Restating every entry exactly is the whole task.

RECORDS PROVIDED
+++++

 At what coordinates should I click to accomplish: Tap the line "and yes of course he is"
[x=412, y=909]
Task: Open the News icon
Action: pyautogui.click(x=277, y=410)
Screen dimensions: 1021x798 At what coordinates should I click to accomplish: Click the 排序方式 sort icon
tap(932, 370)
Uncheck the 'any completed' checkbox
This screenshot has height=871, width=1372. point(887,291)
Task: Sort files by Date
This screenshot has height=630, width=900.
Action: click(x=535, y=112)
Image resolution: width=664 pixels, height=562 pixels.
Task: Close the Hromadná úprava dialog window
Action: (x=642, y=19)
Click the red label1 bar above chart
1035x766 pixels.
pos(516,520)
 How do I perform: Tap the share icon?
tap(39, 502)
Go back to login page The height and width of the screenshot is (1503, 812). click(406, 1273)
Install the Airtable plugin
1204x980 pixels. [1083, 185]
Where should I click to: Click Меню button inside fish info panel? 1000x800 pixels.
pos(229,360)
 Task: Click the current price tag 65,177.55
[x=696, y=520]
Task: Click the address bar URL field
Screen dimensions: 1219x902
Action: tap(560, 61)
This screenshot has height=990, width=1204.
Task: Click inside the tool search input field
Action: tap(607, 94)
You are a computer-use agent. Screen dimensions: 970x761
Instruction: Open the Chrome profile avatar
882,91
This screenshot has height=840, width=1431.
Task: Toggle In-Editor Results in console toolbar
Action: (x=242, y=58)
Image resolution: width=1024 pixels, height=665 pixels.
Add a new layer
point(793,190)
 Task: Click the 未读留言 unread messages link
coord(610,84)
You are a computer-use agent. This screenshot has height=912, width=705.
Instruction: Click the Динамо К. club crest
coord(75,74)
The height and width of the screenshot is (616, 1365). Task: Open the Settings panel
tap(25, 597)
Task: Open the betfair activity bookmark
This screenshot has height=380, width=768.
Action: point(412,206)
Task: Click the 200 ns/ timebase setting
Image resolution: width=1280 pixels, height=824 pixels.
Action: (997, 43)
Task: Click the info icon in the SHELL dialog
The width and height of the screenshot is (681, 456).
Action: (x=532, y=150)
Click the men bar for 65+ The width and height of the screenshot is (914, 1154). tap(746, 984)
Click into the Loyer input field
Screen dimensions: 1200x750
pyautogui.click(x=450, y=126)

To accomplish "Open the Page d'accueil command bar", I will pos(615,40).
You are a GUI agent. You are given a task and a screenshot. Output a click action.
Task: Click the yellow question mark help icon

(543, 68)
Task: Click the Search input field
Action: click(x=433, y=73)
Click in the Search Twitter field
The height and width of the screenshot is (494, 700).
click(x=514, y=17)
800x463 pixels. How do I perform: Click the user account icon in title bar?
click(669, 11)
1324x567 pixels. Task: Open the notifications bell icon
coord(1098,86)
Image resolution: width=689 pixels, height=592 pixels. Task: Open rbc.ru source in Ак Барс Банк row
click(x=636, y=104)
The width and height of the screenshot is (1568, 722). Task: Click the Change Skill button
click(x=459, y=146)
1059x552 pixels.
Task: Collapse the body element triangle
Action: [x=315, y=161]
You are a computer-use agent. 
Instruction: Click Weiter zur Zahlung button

+++++

TASK SOLUTION
 At what coordinates should I click to accomplish: Tap the line "and yes of course he is"
[x=412, y=909]
Task: Open the News icon
Action: pyautogui.click(x=277, y=410)
Screen dimensions: 1021x798 At what coordinates should I click to accomplish: Click the 排序方式 sort icon
tap(932, 370)
Uncheck the 'any completed' checkbox
This screenshot has height=871, width=1372. point(887,291)
Task: Sort files by Date
This screenshot has height=630, width=900.
Action: click(x=535, y=112)
Image resolution: width=664 pixels, height=562 pixels.
Task: Close the Hromadná úprava dialog window
Action: (x=642, y=19)
Click the red label1 bar above chart
1035x766 pixels.
pos(516,520)
 How do I perform: Tap the share icon?
tap(39, 502)
Go back to login page The height and width of the screenshot is (1503, 812). click(406, 1273)
Install the Airtable plugin
1204x980 pixels. [1083, 185]
Where should I click to: Click Меню button inside fish info panel? 1000x800 pixels.
pos(229,360)
 Task: Click the current price tag 65,177.55
[x=696, y=520]
Task: Click the address bar URL field
Screen dimensions: 1219x902
Action: tap(560, 61)
This screenshot has height=990, width=1204.
Task: Click inside the tool search input field
Action: tap(607, 94)
You are a computer-use agent. Screen dimensions: 970x761
Instruction: Open the Chrome profile avatar
882,91
This screenshot has height=840, width=1431.
Task: Toggle In-Editor Results in console toolbar
Action: (x=242, y=58)
Image resolution: width=1024 pixels, height=665 pixels.
Add a new layer
point(793,190)
 Task: Click the 未读留言 unread messages link
coord(610,84)
You are a computer-use agent. This screenshot has height=912, width=705.
Instruction: Click the Динамо К. club crest
coord(75,74)
The height and width of the screenshot is (616, 1365). Task: Open the Settings panel
tap(25, 597)
Task: Open the betfair activity bookmark
This screenshot has height=380, width=768.
Action: point(412,206)
Task: Click the 200 ns/ timebase setting
Image resolution: width=1280 pixels, height=824 pixels.
Action: (997, 43)
Task: Click the info icon in the SHELL dialog
The width and height of the screenshot is (681, 456).
Action: (x=532, y=150)
Click the men bar for 65+ The width and height of the screenshot is (914, 1154). tap(746, 984)
Click into the Loyer input field
Screen dimensions: 1200x750
pyautogui.click(x=450, y=126)

To accomplish "Open the Page d'accueil command bar", I will pos(615,40).
You are a GUI agent. You are given a task and a screenshot. Output a click action.
Task: Click the yellow question mark help icon

(543, 68)
Task: Click the Search input field
Action: click(x=433, y=73)
Click in the Search Twitter field
The height and width of the screenshot is (494, 700).
click(x=514, y=17)
800x463 pixels. How do I perform: Click the user account icon in title bar?
click(669, 11)
1324x567 pixels. Task: Open the notifications bell icon
coord(1098,86)
Image resolution: width=689 pixels, height=592 pixels. Task: Open rbc.ru source in Ак Барс Банк row
click(x=636, y=104)
The width and height of the screenshot is (1568, 722). Task: Click the Change Skill button
click(x=459, y=146)
1059x552 pixels.
Task: Collapse the body element triangle
Action: [x=315, y=161]
You are a computer-use agent. 
Instruction: Click Weiter zur Zahlung button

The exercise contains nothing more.